**WHAT TO PRODUCE**
Repeat every line of the entries below word for word, and leave the pictures out of your answer.

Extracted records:

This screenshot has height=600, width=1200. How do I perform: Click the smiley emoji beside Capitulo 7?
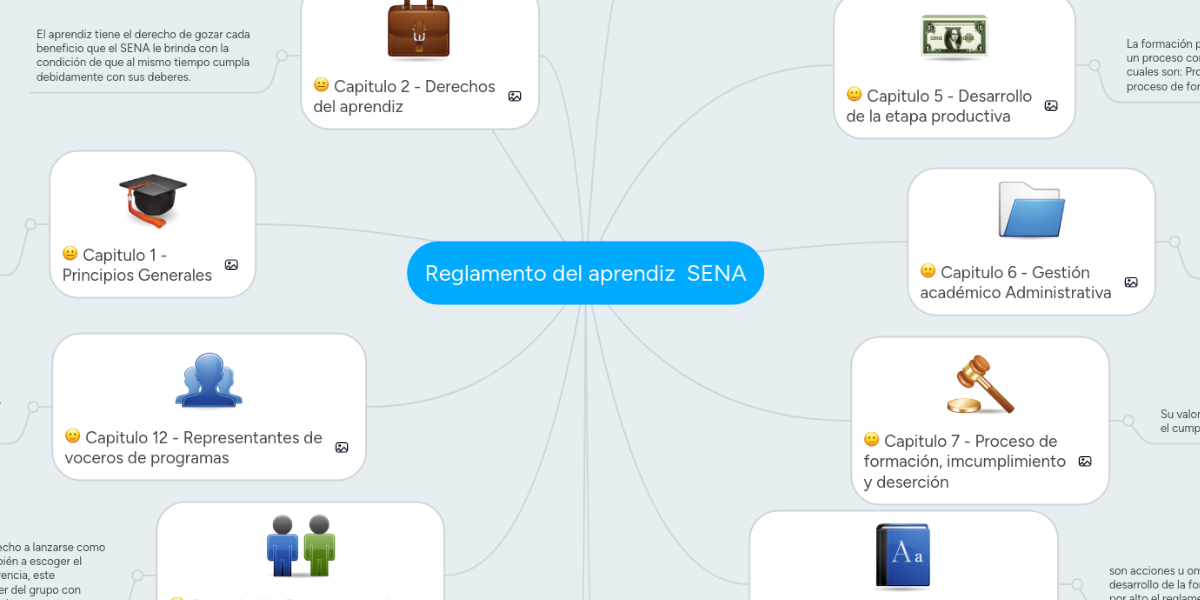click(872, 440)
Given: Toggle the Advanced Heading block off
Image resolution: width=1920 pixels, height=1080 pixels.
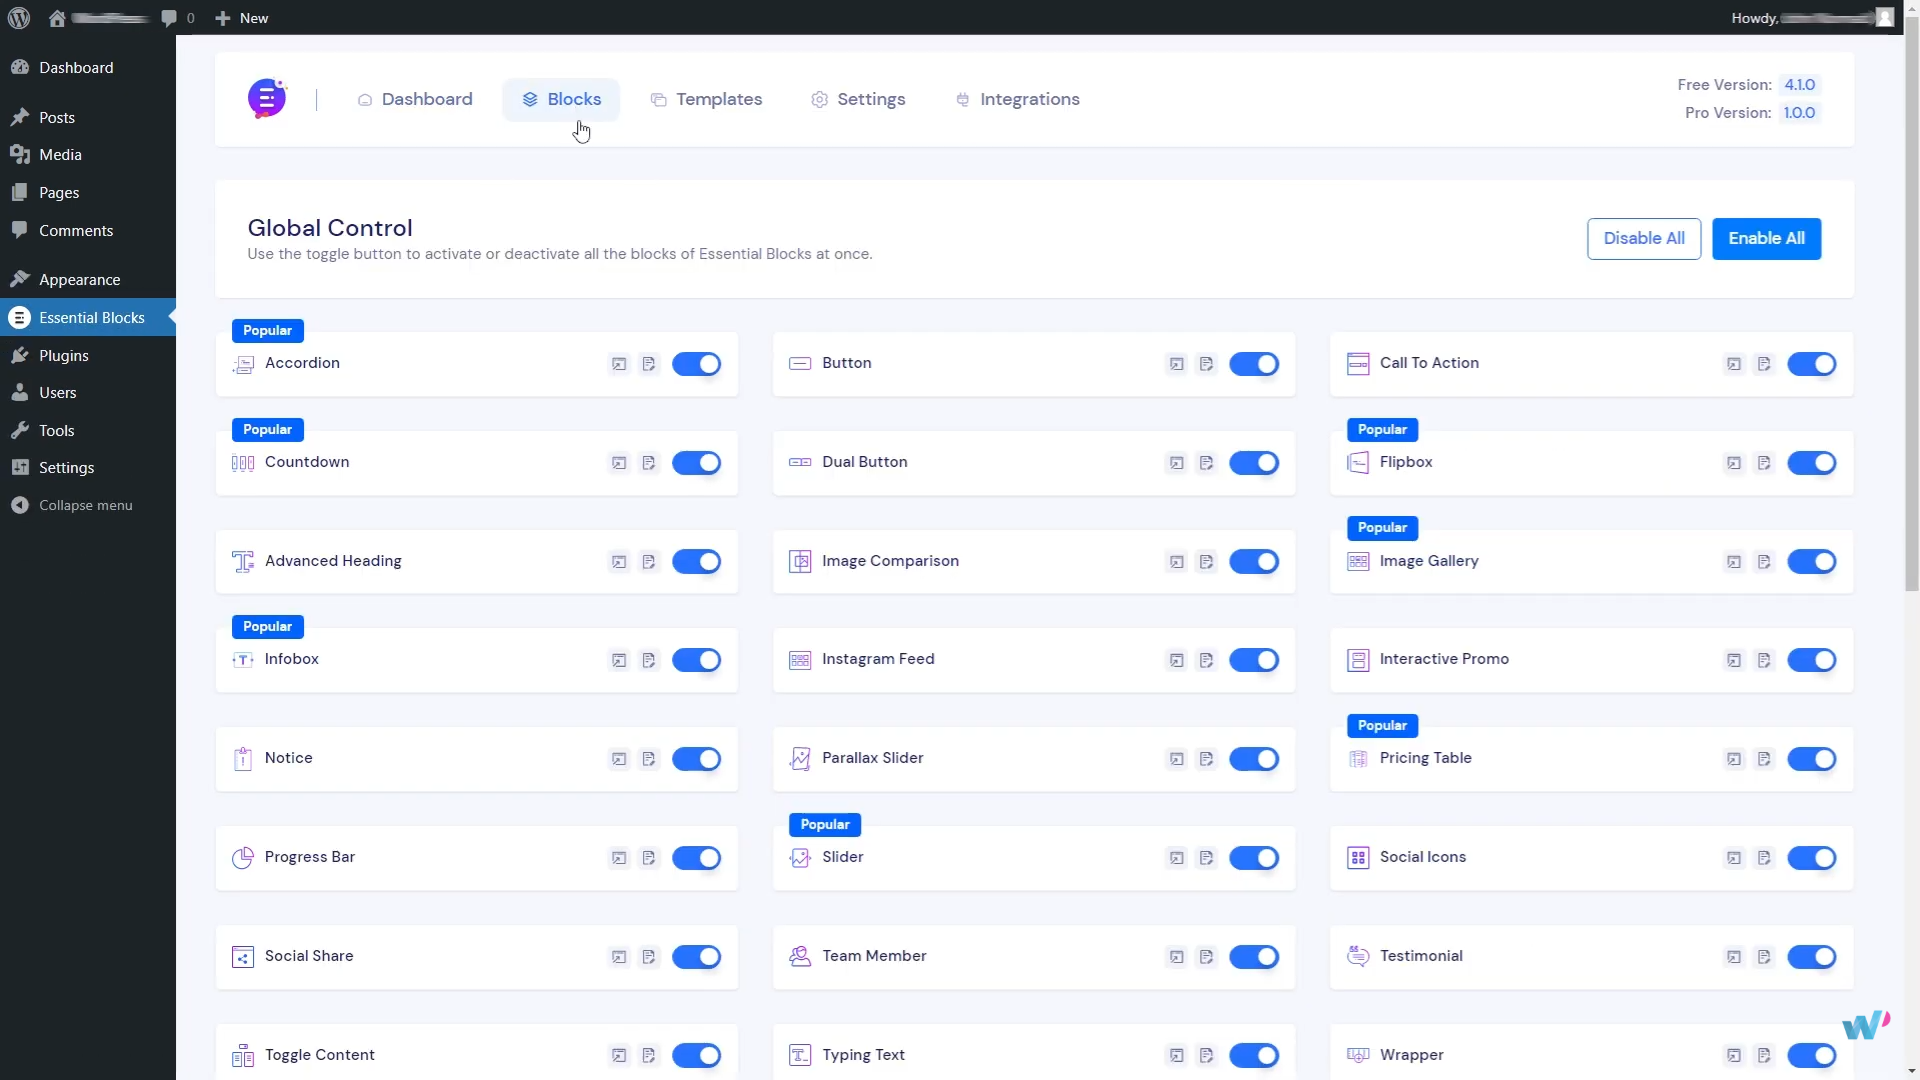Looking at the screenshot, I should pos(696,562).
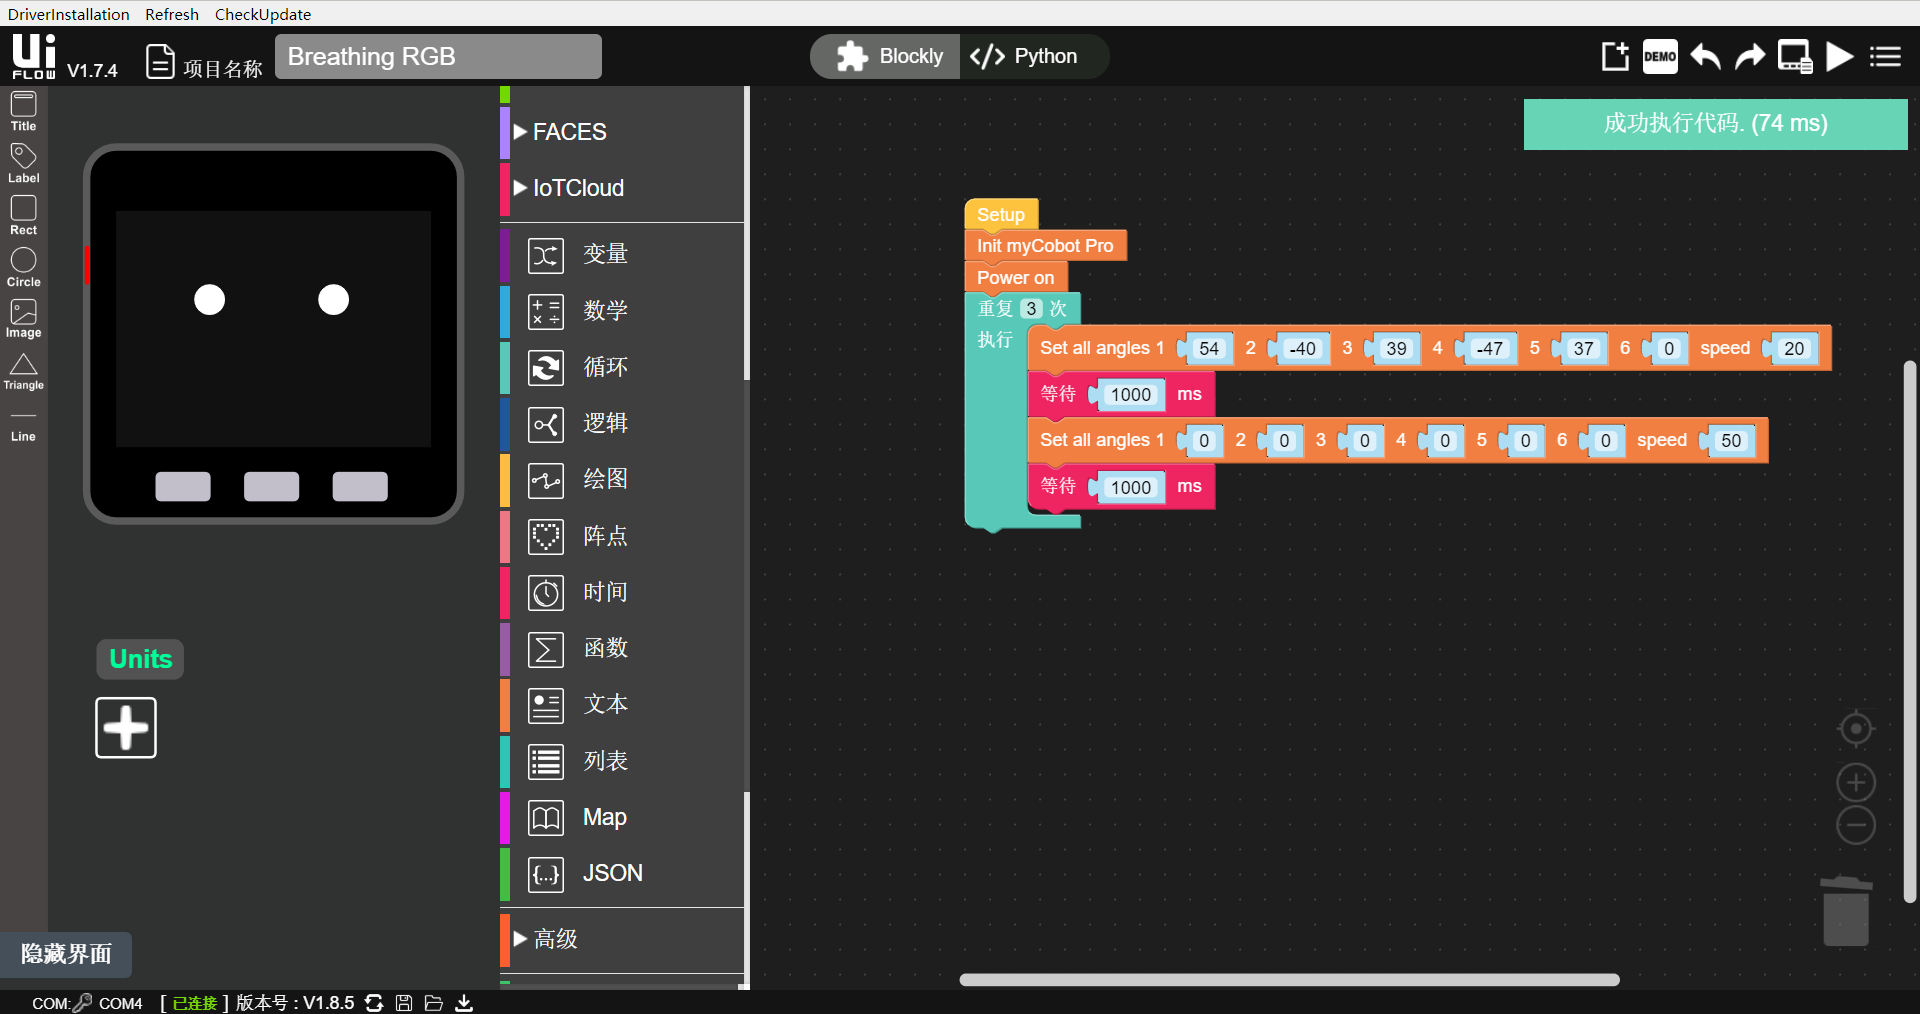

**EXPECTED ANSWER**
This screenshot has height=600, width=1200. How do I perform: Click the smiley emoji beside Capitulo 7?
click(872, 440)
Given: Toggle the Advanced Heading block off
Image resolution: width=1920 pixels, height=1080 pixels.
Looking at the screenshot, I should pos(696,562).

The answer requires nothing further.